Unfall in Ottobrunn

3000 Haushalte ohne einen Tropfen Wasser

Ottobrunn - 3000 Haushalte in Ottobrunn waren am Dienstag ab 14 Uhr bis in die Abendstunden von der Wasserversorgung abgeschnitten. Weil bei Bauarbeiten in der Finkenstraße eine große Leitung aufgerissen worden war.

In ganz Ottobrunn-Süd kam am Dienstag ab 14 Uhr kein Tröpfchen mehr aus den Wasserhähnen. Betroffen waren 3000 Haushalte, schätzt Eduard Klas, Kommandant der Freiwilligen Feuerwehr Ottobrunn. Das gesamte Gebiet südlich der Finkenstraße und westlich der Rosenheimer Landstraße war von der Versorgung abgeschnitten. Das heißt auch die Hochhaussiedlungen. Robert-Koch-Straße, Röntgenstraße, die Siedlung „An der Ottosäule“, der Albertus-Magnus-Weg.

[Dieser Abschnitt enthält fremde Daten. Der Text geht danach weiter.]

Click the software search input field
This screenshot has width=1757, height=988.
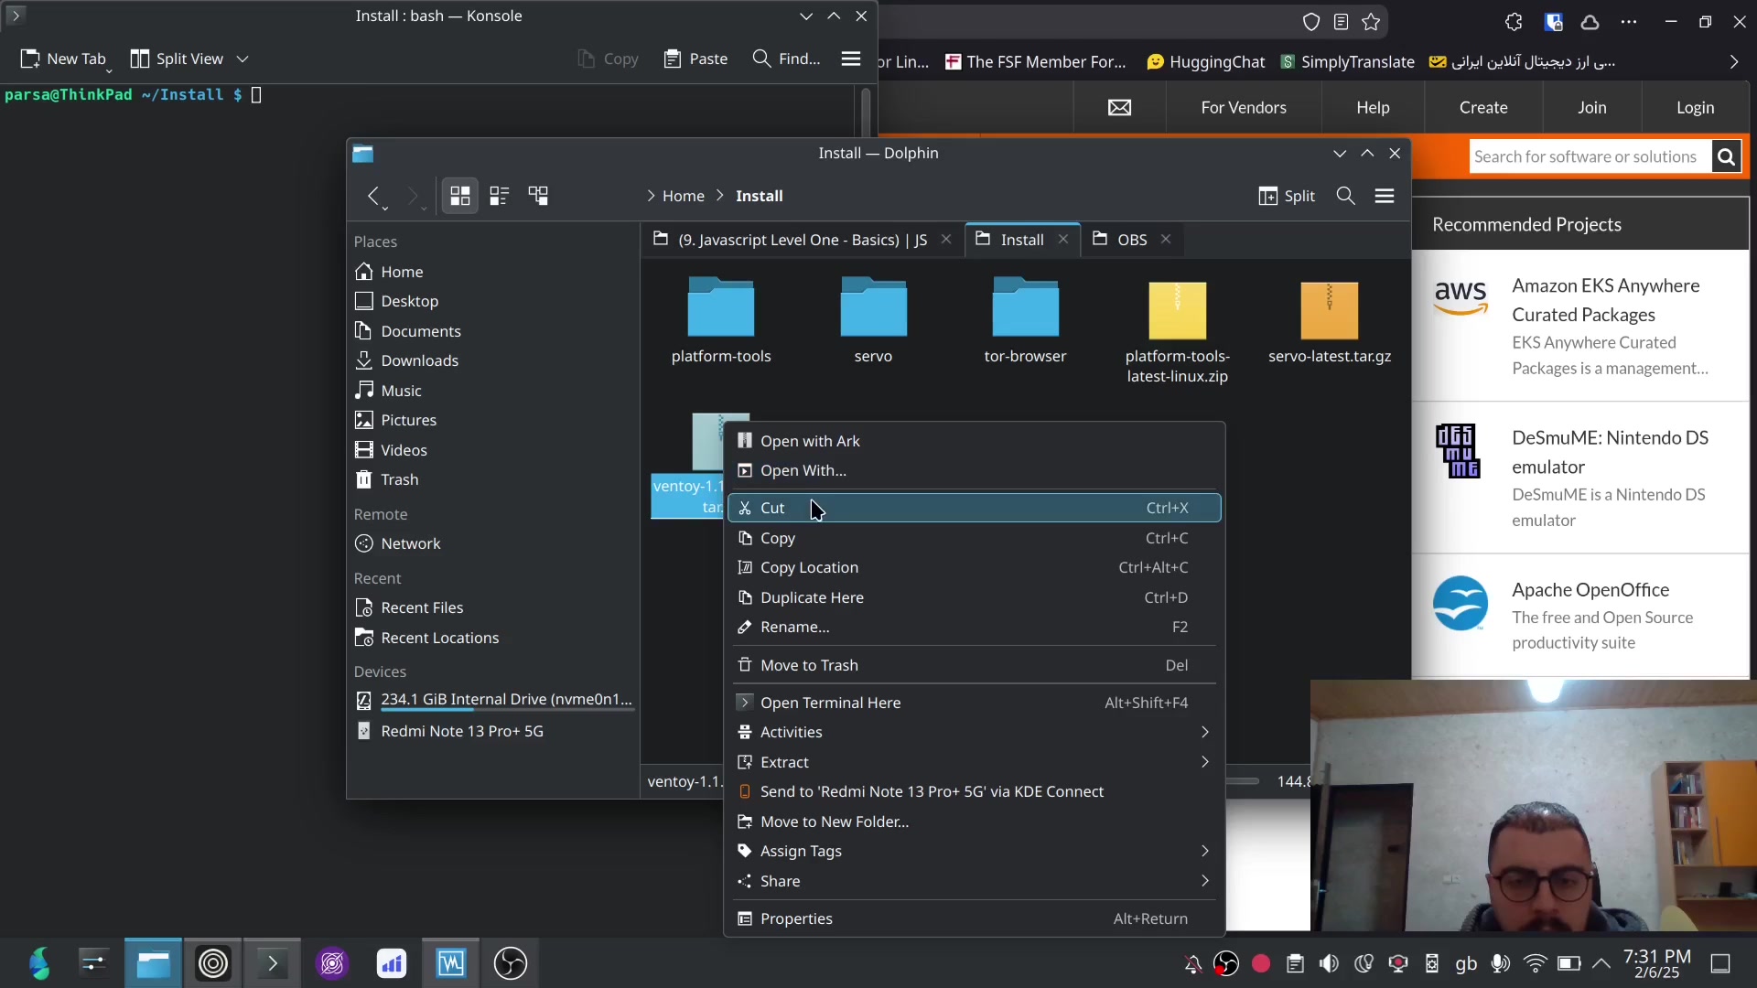coord(1585,157)
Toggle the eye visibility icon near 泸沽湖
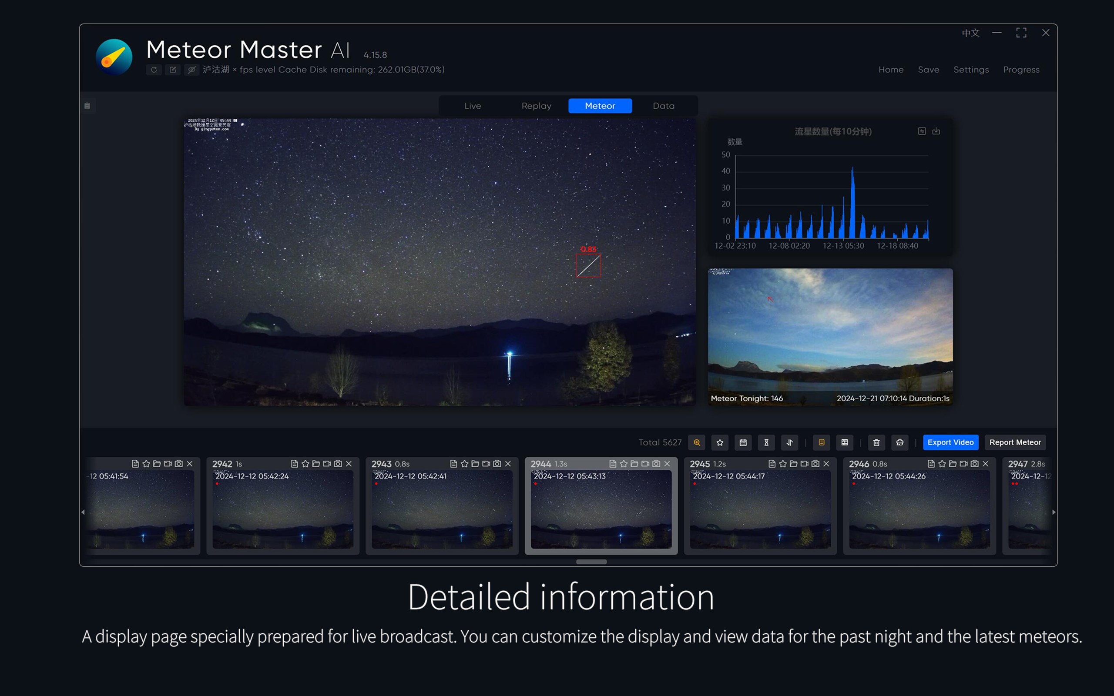This screenshot has width=1114, height=696. point(191,70)
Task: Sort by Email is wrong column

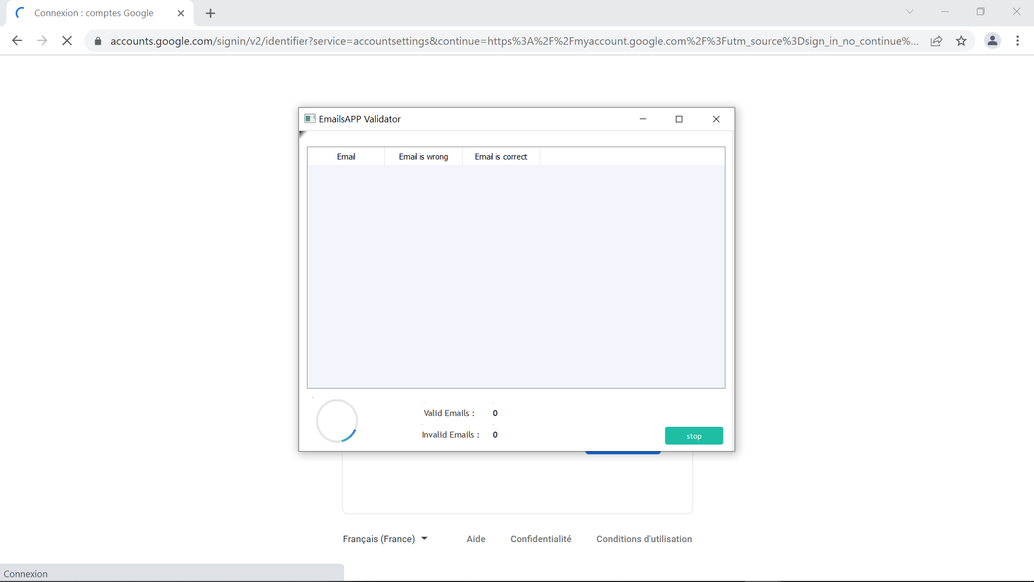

Bei Bauarbeiten in der Finkenstraße war eine Wasserversorgungsleitung mit 20 Zentimeter Durchmesser leck geschlagen, erklärt Eduard Klas. Der Wasseraustritt war massiv. Die Feuerwehr Ottobrunn, mit 25 Kräften im Einsatz, musste das Wasser zunächst aus der Baugrube abpumpen. Das Leck konnte lange nicht geschlossen werden. Mit Schiebern wurde die undichte Leitung komplett vom Netz genommen.

Um die Menschen mit Wasser zu versorgen, zog die Feuerwehr an einem Hydranten an der Virchow-/Ecke Finkenstraße eine Notversorgung auf. Dort zapfte die Feuerwehr den Betroffenen Wasser. In Supermärkten wie dem Bonus-Markt waren die Wasservorräte schnell ausverkauft, berichtet eine Anwohnerin. Über Radiodurchsagen versuchte die Gemeinde, ihre Bürger zu informieren. Im Rathaus und im Feuerwehrhaus waren Bürgertelefone eingerichtet.

Hauptfeuerwehrmann Michael Schauer stand ab 17 Uhr an der Notwasserstelle in der Finkenstraße/Eck Virchowstraße, um den vom Wasserausfall betroffenen Anwohnern Trinkwasser zu geben. Innerhalb einer Stunde kamen rund 40 Bürger, die je etwa zehn Liter Wasser brauchten. Die Leute kamen sowohl mit Gießkannen als auch mit Trinkflaschen und Putz- sowie Maler-Eimern zur Notwasserstelle.

Vor der Kurzzeitpflege der Diakonie in der Siedlung An der Ottosäule stellte die Feuerwehr einen mobilen Wassertank auf, von Löschfahrzeugen befüllt. So konnte das Pflegepersonal die Patienten wenigstens waschen.

Gegen 18.30 Uhr war die Trinkwasserversorung wieder hergestellt. Dass eine Trinkwasserleitung komplett abgerissen wird, habe er in zehn Jahren Feuerwehrdienst noch nicht erlebt, sagt Michael Schauer.